[Provided records Boundary: Start]

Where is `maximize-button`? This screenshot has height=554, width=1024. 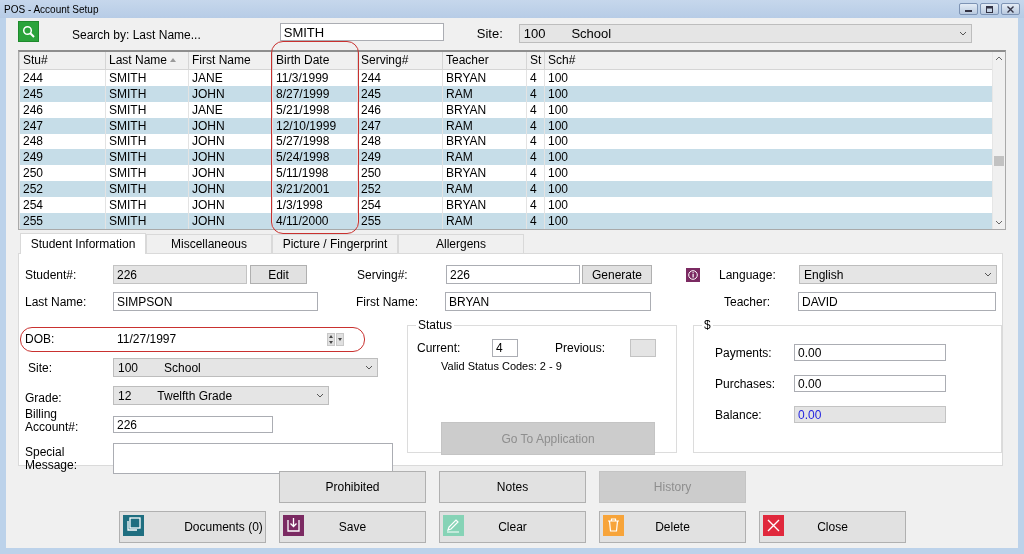
maximize-button is located at coordinates (990, 9).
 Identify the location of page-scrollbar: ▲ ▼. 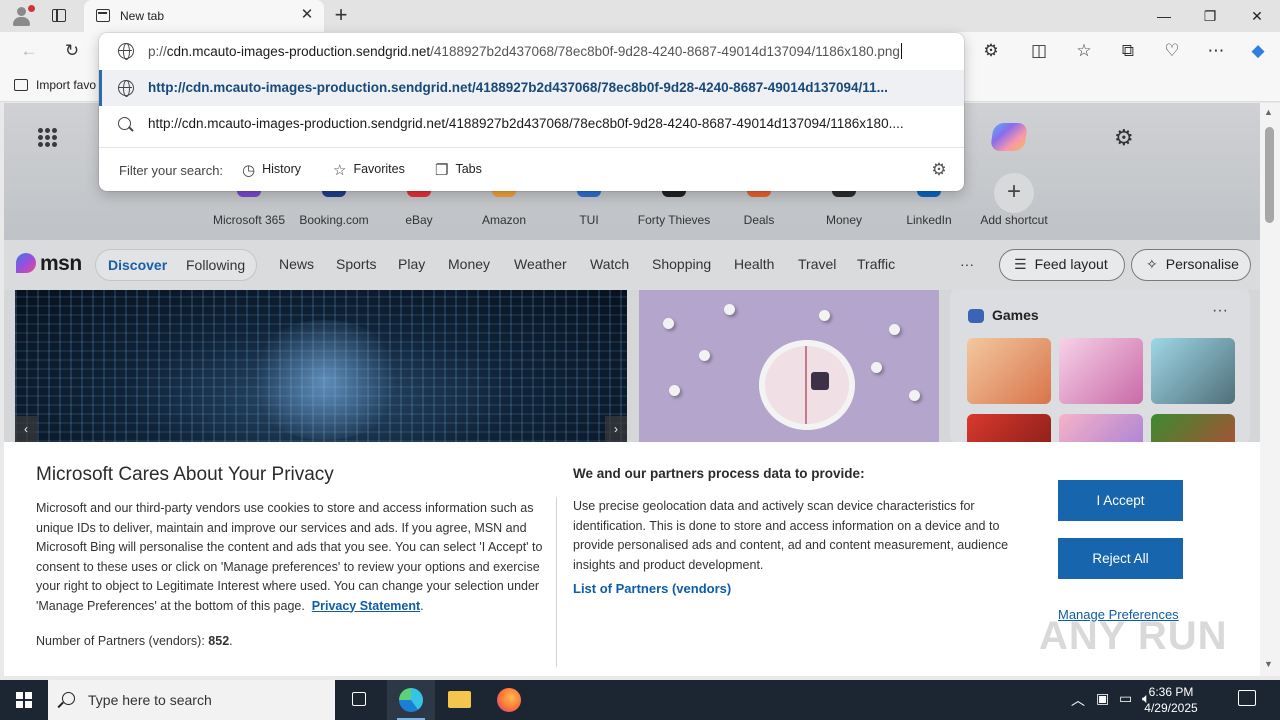
(1270, 390).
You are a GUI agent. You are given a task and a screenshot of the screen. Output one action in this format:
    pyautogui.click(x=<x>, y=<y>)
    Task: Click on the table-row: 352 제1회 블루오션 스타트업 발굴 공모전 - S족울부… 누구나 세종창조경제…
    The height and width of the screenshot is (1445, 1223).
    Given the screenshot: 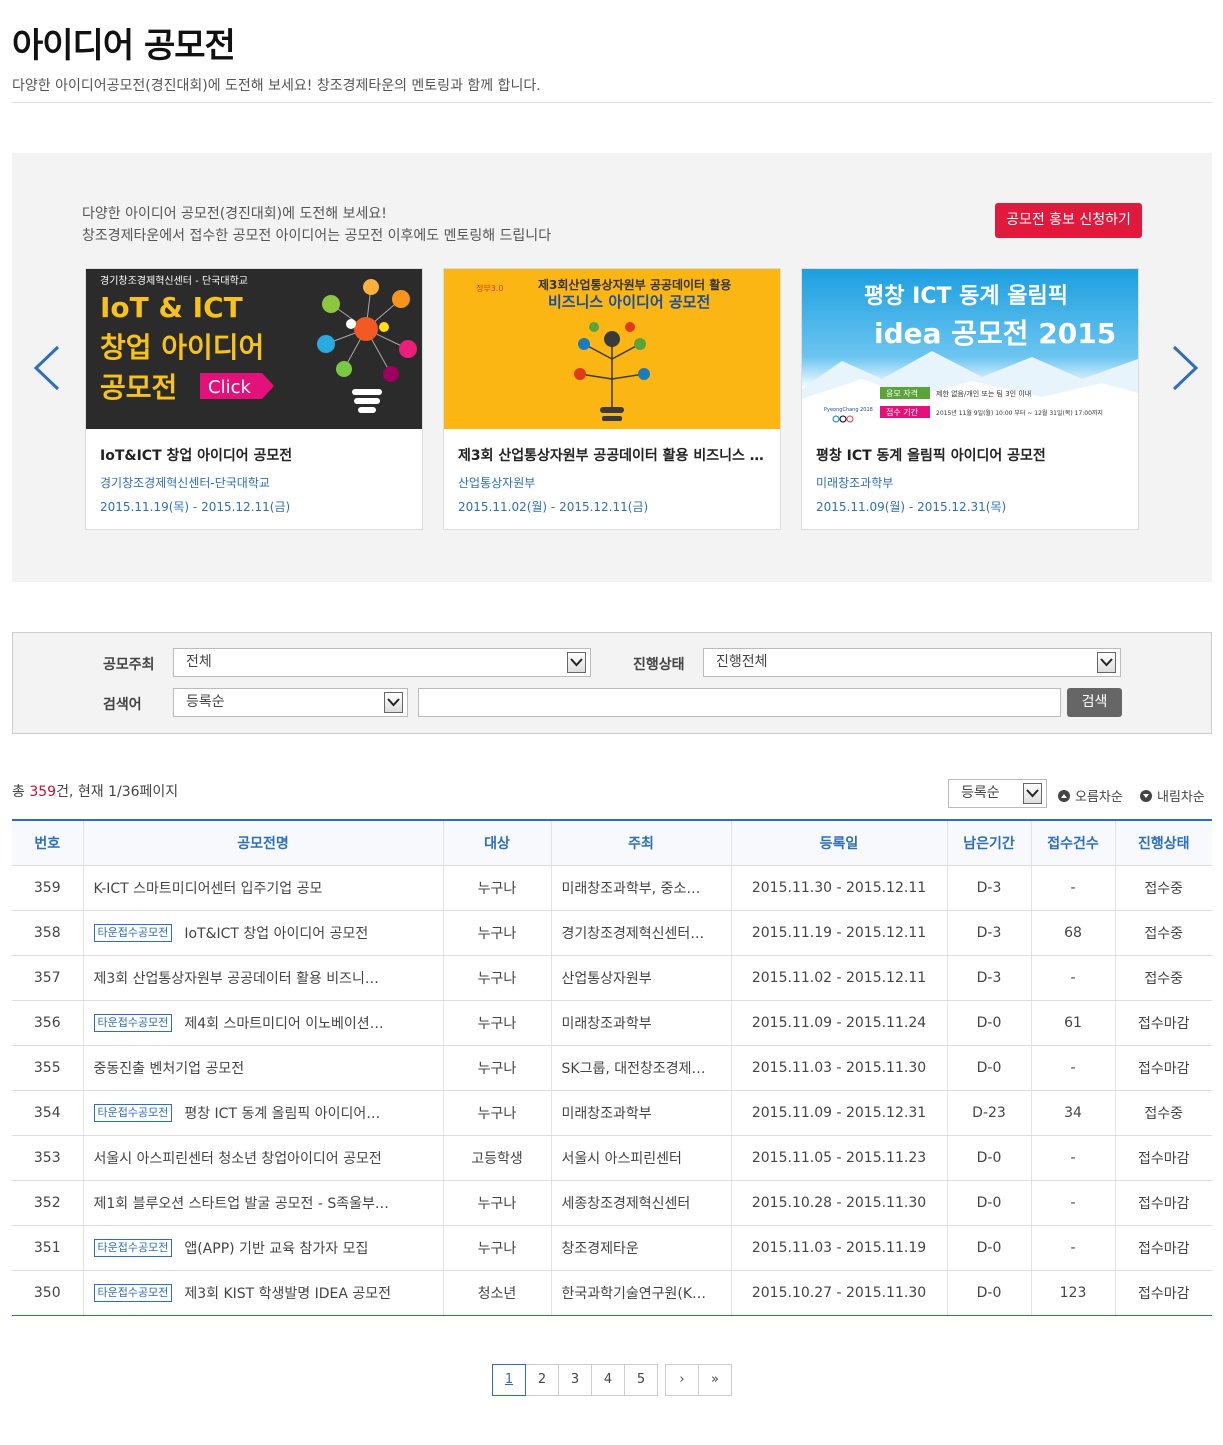 What is the action you would take?
    pyautogui.click(x=612, y=1203)
    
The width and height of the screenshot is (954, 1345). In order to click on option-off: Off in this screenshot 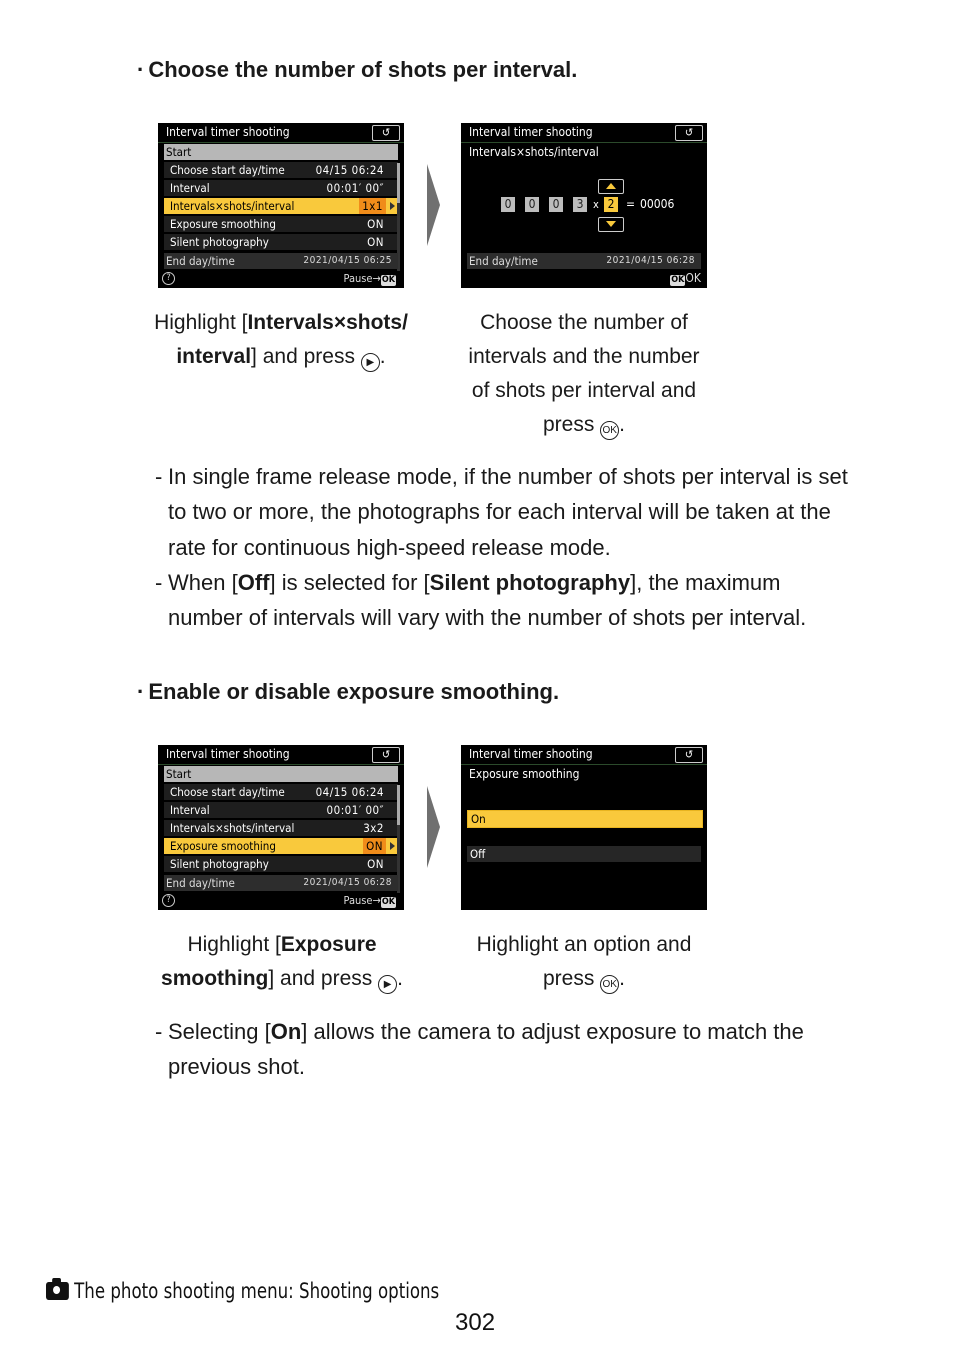, I will do `click(584, 854)`.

[Provided records Boundary: End]

_Activity_
Copy the records word for word from their first line through the line containing "(1270, 390).", including both ends, and leave the pictures out of your copy.

_Your solution_
Where is `maximize-button`? This screenshot has height=554, width=1024. 
maximize-button is located at coordinates (990, 9).
 Identify the location of page-scrollbar: ▲ ▼. 
(1270, 390).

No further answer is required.